Webster's lawyer, James Monroe, told jurors during the trial's opening statements on Tuesday that Rathbun “started this whole thing” by punching Webster. Monroe asserts that a video shows Webster making a motion with his arm to goad Webster into fighting.
“That was a motion to back up,” Rathbun said during the defense lawyer's cross-examination. “That wasn't a motion to move forward.”
Rathbun's body camera captured Webster shouting profanities and insults at the officer before they made any physical contact. Rathbun said it would never be permissible for him to hit somebody in response to verbal abuse.
Webster was carrying a U.S. Marine Corps flag on a metal pole on Jan. 6. Rathbun said he noticed that other people in the mob were carrying signs expressing support for police.
“But the things they were saying were clearly hostile,” he added.
Webster faces six counts, including a charge that he assaulted Rathbun with a dangerous weapon, a metal flag pole. He isn’t accused of entering the Capitol on Jan. 6.
Rathbun took a deep breath and briefly paused when Kelly asked him how he feels about the incident more than a year later.
“I think it's sad," he said. “This whole incident is tragic, but I try not to think about it."
Rathbun reported a hand injury from a separate encounter with a rioter inside the Capitol’s Rotunda. He didn't report any injuries caused by Webster, but jurors saw photos of leg bruises that Rathbun attributed to his confrontation with the retired officer.
A Metropolitan Police Department detective, Jonathan Lauderdale, said Rathbun initially didn’t recall his encounter with Webster when he asked him about the incident. Rathbun said seeing the body camera video refreshed his memory.
Webster retired from the NYPD in 2011 after 20 years of service. His department service included a stint on then-Mayor Michael Bloomberg’s private security detail.
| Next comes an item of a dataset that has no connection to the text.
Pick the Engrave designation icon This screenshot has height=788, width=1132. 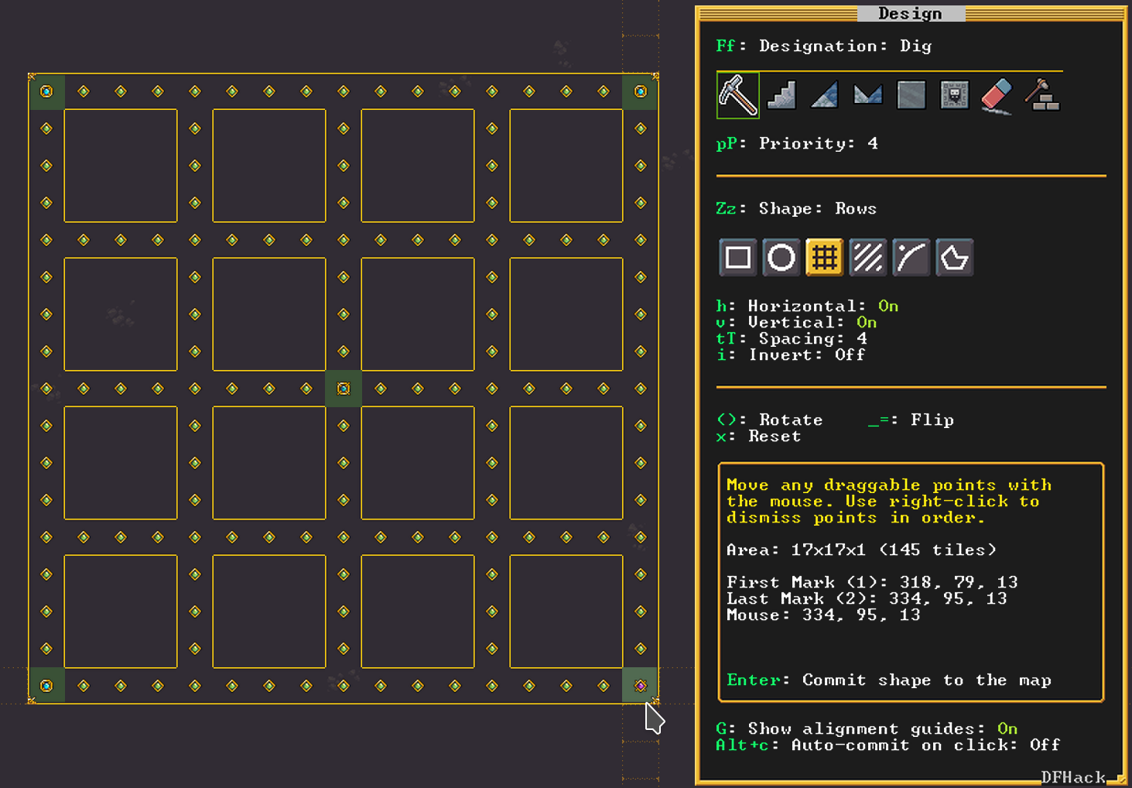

He served in the U.S. Marine Corps from 1985 to 1989 before joining the NYPD in 1991.
More than 780 people have been charged with riot-related federal crimes. The Justice Department says over 245 of them have been charged with assaulting or impeding law enforcement.
The first three Capitol riot defendants to get a jury trial were convicted of all charges in their respective indictments.
In a pair of bench trials, a different federal judge heard testimony without a jury before acquitting one defendant and partially acquitting another.